The problem with putting a human face on such a story is _exactly_ the problem
described, though. I call it "The Gallant Knight effect", though that is a
made up term because I don't know the correct one. It's an anti-
individualistic effect that occurs when people identify a particular person as
exceptional and, in doing so, erase the individual faces of every other
relevant actor. This is the same effect that centralizes so much power on the
chief executive. It's similar to the Bystander Effect, but I'm talking about a
systemic problem rather than a situational one[1]. By shunting responsibility,
you also shunt agency.

It's an excuse to carry on with your own life because someone else is doing
the real work. Worse, it is an excuse to hide in the tavern, peering out the
window, while the gunslingers are out on the street, which is what a decent
percentage of HNers are doing by resorting to silver bullet security
solutions.

Putting someone in shiny armor and sending him out after the Grail means that
the rest of us can continue to be serfs. That's not to say it'd be any
different if Snowden hadn't disclosed himself, though: indeed, we'd probably
be spending an inordinate amount of effort trying to figure out who it was.
Someone would have guessed that it was Satoshi Nakamoto by now.

[1] Clicking around Wikipedia, I notice stuff like "diffusion of
responsibility", "social loafing" and "deindividuation" that I would also put
down as close but not quite because they are limited to talking about groups
smaller than, say, a million.

[2] I talk about it more here:
[https://plus.google.com/113476531580617567600/posts/btX9T4ku...](https://plus.google.com/113476531580617567600/posts/btX9T4ku3ax)
It's worth pointing out that this post predates the leaks.

------
walexander
There's nothing particularly unexpected by this, is there?

You see a big spike for "NSA" and "Prism" initially, then "Snowden" gradually
takes over.

People consuming information about the NSA leak learned everything available
during the first week.
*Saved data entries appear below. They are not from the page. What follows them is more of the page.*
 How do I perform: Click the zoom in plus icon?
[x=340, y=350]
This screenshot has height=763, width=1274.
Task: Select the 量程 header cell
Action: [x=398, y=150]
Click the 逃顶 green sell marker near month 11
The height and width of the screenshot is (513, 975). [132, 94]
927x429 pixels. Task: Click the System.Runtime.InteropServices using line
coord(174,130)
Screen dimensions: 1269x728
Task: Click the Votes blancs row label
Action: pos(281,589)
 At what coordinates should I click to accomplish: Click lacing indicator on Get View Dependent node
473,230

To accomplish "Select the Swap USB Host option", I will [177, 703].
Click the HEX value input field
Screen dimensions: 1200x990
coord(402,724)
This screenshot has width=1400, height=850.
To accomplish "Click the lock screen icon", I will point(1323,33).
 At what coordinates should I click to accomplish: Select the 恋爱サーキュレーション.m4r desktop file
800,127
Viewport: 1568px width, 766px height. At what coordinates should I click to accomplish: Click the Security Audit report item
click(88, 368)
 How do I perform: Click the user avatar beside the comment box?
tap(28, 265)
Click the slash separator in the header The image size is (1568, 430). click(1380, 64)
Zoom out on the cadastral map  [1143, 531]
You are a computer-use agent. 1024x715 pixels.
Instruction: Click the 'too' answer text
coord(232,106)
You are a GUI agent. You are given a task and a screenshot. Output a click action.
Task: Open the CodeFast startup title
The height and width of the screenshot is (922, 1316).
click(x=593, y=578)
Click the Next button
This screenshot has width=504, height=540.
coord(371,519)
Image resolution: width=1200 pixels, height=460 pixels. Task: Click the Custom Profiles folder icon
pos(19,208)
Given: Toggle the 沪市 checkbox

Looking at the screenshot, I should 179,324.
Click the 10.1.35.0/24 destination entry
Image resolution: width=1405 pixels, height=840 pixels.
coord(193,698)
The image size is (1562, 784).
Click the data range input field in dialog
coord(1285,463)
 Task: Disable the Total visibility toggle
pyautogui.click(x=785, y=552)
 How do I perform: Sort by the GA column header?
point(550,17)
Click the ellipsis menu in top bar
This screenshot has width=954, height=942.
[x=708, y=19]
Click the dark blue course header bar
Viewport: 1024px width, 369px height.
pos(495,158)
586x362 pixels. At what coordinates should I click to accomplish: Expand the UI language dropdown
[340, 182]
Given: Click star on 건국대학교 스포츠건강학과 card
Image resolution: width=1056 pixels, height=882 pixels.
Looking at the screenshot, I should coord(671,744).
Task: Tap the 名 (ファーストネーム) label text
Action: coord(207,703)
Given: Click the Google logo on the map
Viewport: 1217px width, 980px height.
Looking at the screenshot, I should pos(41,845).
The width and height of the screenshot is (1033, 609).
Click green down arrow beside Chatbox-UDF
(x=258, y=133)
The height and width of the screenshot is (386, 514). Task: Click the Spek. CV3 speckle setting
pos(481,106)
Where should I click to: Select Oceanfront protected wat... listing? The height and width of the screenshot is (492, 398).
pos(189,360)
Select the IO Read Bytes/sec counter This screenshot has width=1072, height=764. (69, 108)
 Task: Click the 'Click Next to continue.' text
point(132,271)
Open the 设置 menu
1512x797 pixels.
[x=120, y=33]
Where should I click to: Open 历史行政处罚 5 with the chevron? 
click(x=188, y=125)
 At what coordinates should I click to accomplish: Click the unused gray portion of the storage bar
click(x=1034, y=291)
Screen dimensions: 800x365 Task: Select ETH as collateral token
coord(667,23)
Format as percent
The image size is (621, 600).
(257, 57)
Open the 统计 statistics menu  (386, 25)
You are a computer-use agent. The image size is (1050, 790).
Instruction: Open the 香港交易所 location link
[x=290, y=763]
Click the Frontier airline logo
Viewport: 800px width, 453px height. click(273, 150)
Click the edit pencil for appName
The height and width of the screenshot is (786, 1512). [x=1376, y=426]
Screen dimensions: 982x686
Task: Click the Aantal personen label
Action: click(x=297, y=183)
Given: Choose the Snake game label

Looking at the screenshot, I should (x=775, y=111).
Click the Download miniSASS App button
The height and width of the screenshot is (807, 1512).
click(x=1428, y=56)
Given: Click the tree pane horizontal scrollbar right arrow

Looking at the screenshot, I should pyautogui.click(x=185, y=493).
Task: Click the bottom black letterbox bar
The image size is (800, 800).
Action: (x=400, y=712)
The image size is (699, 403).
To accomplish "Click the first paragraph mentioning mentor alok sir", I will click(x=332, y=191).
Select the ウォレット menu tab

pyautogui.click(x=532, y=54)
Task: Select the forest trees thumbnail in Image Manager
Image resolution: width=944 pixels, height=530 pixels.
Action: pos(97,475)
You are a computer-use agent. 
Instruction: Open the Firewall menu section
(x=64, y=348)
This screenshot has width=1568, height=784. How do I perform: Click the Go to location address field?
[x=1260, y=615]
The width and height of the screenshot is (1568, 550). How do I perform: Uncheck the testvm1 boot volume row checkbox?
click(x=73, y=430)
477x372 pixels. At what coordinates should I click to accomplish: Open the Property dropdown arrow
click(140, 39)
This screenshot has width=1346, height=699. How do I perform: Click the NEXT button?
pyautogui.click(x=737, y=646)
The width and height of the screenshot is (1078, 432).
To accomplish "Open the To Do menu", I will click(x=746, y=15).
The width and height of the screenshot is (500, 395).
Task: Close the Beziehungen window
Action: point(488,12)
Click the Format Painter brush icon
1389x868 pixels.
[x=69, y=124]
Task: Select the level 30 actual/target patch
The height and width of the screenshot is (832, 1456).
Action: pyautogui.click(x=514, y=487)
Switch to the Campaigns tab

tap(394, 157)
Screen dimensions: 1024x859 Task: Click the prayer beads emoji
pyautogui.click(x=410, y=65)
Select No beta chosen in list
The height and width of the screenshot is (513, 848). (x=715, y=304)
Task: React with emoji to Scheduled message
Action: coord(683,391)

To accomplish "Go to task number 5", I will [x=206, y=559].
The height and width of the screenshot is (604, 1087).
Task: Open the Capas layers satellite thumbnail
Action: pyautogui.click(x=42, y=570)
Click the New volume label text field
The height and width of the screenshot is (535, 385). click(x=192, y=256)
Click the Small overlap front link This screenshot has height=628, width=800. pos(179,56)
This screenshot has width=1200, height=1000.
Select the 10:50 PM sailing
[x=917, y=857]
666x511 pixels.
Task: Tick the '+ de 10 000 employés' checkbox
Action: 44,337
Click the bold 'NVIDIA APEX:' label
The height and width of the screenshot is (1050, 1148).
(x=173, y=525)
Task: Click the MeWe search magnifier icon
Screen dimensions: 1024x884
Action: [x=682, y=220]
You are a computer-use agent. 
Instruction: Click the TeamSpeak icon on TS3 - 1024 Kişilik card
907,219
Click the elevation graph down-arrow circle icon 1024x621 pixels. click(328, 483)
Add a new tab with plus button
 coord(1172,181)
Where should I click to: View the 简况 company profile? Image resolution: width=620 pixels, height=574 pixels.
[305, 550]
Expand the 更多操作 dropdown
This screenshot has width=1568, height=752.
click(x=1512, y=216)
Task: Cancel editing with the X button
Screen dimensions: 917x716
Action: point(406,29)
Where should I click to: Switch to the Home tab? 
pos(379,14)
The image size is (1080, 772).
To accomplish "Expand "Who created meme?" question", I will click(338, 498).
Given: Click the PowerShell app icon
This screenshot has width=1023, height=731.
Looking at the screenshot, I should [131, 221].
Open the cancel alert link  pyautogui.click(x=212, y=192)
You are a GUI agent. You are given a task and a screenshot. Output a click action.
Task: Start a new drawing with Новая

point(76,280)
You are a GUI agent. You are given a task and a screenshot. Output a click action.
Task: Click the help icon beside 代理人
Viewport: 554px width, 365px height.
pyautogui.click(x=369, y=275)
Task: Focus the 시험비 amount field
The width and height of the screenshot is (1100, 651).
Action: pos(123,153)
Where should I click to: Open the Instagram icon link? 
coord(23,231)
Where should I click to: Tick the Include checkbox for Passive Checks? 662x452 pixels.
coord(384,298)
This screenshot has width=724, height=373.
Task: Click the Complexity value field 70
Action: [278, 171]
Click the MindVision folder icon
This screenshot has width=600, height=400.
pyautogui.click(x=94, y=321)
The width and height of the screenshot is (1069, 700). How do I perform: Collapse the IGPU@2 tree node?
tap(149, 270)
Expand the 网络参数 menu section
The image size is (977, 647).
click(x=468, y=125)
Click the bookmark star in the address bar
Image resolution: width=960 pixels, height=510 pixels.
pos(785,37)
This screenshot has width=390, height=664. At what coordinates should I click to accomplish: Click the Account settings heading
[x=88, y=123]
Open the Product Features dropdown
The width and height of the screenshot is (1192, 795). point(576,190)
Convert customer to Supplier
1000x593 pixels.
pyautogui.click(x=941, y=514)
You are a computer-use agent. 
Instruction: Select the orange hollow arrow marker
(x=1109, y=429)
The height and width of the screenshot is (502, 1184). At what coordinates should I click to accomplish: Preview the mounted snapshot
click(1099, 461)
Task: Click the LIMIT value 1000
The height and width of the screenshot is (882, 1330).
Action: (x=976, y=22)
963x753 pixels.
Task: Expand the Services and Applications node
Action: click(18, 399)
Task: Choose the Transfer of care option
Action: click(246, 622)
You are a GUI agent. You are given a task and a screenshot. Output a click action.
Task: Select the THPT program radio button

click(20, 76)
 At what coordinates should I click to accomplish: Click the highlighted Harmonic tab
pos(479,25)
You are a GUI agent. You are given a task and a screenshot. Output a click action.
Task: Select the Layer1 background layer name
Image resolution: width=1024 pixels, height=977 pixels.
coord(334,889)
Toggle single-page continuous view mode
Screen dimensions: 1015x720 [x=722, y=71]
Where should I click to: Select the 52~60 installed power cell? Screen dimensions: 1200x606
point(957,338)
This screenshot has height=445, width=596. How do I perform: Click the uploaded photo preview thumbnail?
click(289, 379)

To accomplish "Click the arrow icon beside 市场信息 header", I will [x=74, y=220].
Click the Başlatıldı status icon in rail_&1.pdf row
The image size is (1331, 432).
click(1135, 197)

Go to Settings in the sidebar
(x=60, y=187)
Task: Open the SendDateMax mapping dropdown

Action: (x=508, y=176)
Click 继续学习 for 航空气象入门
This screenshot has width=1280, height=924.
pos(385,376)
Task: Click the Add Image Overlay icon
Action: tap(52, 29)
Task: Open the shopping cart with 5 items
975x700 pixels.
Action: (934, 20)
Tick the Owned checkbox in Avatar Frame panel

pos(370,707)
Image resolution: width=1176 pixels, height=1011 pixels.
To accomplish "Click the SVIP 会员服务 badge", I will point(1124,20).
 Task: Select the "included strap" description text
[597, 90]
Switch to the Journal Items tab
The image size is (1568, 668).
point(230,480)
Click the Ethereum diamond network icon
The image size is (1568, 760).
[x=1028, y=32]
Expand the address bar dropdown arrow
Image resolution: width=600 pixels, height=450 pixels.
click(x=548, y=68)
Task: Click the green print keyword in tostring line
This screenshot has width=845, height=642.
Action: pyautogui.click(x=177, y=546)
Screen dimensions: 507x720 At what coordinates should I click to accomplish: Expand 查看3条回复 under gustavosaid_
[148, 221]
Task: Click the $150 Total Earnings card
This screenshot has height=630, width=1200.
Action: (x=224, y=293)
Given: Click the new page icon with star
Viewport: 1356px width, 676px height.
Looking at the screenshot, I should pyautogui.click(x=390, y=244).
There is nothing new to be learned there.

Snowden's whereabouts are, however, an ongoing saga. As a result, I, like many
others interested in this, are searching for Snowden news which is constantly
changing.

It's encouraging so many are searching for Snowden. No one would be interested
if they didn't already understand the context.

------
mtowle
Apparently WaPo's key demo is imbeciles.

>You can play around with the graph here, and the trends don’t change
substantially if you try “NSA” instead of “National Security Agency” or look
at how the whole world is searching rather than just Americans.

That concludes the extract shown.